This list entry was subjected to a Minor Amendment on the 10 August 2022 to amend the description and reformat the text to current standards
TL 7006 NE
Cathedral Church of St Mary the Virgin
(Formerly listed under Tindal Square)
The church was wholly rebuilt in the C15, at which date it comprised an aisled nave, chancel with North and South chapels, a West tower and South porch. The spire was rebuilt in 1749. The nave collapsed in 1800 following excavation in the vaults, and was rebuilt by John Johnson. Chancel and South chapel restored by Frederic Chancellor 1862, who also designed the North transept and outer North aisle added in 1873. Chancel East window and clerestory by A W Blomfield, 1877-8. There was further restoration by Chancellor in the 1880s. The two East bays of the chancel were added in 1926-8 to designs by Sir Charles Nicholson. The large complex of vestries and the original chapterhouse were added in 1929, also to designs by Nicholson. A new chapterhouse was built elsewhere, and the chapterhouse converted to a song school in 1990, and the whole complex was refurbished in the early C21 by Andrew Murdoch of Fitzroy Robinson.

_Objective_
Extend the listing entry for the Cathedral Church of St Mary the Virgin past its final sentence, keeping its style.

_Entries provided_
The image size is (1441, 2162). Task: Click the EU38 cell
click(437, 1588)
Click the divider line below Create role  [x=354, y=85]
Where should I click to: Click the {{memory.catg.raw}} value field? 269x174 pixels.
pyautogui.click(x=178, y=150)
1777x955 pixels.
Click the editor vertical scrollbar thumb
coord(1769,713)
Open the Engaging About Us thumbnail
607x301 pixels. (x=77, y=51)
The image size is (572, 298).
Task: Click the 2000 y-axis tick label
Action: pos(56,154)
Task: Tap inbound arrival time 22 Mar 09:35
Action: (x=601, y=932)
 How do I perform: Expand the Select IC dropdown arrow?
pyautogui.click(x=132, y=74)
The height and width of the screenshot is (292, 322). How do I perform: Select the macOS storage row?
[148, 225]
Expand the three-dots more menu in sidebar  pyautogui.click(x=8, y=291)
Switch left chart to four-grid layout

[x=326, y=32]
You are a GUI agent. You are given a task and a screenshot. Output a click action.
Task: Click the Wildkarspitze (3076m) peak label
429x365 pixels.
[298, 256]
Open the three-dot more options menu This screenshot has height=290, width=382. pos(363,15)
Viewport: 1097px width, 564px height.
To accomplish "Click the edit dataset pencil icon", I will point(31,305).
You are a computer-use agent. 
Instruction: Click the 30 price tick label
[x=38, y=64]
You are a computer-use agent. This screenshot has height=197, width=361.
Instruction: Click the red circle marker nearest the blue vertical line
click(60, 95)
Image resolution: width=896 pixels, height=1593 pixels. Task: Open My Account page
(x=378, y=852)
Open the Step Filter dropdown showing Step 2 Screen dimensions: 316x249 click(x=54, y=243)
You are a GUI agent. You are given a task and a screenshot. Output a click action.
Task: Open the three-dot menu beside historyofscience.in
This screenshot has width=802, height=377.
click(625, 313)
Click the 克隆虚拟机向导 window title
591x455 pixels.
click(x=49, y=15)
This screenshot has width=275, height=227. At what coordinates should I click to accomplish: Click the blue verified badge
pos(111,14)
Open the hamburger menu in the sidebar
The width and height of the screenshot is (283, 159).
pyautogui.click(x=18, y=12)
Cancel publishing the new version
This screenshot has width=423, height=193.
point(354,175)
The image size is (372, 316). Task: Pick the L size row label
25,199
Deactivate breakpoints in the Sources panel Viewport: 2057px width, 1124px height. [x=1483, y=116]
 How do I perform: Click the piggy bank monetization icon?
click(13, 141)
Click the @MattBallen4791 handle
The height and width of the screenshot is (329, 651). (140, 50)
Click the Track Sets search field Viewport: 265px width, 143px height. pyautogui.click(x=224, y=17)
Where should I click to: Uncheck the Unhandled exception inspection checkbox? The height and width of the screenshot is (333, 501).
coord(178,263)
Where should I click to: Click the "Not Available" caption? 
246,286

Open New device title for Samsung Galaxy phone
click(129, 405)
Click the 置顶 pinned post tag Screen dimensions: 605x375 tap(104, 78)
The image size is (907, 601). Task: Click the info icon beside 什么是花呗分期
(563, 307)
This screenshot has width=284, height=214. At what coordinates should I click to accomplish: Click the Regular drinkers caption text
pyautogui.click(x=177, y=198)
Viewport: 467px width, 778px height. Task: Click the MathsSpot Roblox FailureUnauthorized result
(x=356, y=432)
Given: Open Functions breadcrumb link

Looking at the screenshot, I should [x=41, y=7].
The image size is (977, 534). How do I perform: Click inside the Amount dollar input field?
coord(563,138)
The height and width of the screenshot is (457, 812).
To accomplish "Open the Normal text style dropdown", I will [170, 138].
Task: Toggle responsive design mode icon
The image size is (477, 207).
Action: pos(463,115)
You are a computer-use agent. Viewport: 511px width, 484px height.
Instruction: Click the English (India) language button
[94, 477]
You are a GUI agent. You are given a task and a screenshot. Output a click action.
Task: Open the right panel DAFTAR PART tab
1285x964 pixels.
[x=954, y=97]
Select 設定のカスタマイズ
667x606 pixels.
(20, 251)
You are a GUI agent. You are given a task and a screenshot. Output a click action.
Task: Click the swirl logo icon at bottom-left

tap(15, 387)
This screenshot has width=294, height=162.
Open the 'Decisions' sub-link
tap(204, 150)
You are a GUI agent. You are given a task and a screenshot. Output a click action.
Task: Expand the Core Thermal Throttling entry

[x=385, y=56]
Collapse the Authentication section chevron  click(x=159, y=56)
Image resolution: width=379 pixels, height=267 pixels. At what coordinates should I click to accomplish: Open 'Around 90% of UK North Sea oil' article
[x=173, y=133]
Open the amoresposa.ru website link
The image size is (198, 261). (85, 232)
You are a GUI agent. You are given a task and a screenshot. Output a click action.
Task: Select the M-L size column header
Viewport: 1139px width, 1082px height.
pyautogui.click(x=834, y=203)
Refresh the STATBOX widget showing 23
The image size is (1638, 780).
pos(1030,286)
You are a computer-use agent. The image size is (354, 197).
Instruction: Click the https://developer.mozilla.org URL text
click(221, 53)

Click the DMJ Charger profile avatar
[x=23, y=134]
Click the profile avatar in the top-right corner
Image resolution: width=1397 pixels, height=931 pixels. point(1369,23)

_Task result_
MATERIALS: The medieval and the later C19, C20 and C21 work is mainly flint rubble, but has some handmade brick, with stone dressings, decorative stone banding and much flint flushwork. Early C19 stock brick nave and South aisle, the South clerestory and South aisle ashlar faced. Some Coade stone also used for details in the early C19 work.
PLAN: Nave with North and South aisles, South porch and West porch. Chancel with North and South chapels. Large song school (formerly chapterhouse) and vestry complex attached to the chancel on the North.
EXTERIOR: A large, late medieval town church greatly extended and restored in the C19 and C20.
Late C15 West tower rises high above the nave. Embattled flint flushwork parapet with small pinnacles. Complex C15 West door with ogee label breaking through a square frame with traceried spandrels. Perpendicular W window and bell openings. Classical octagonal lantern of 1749 topped by a tall needle spire of the same date.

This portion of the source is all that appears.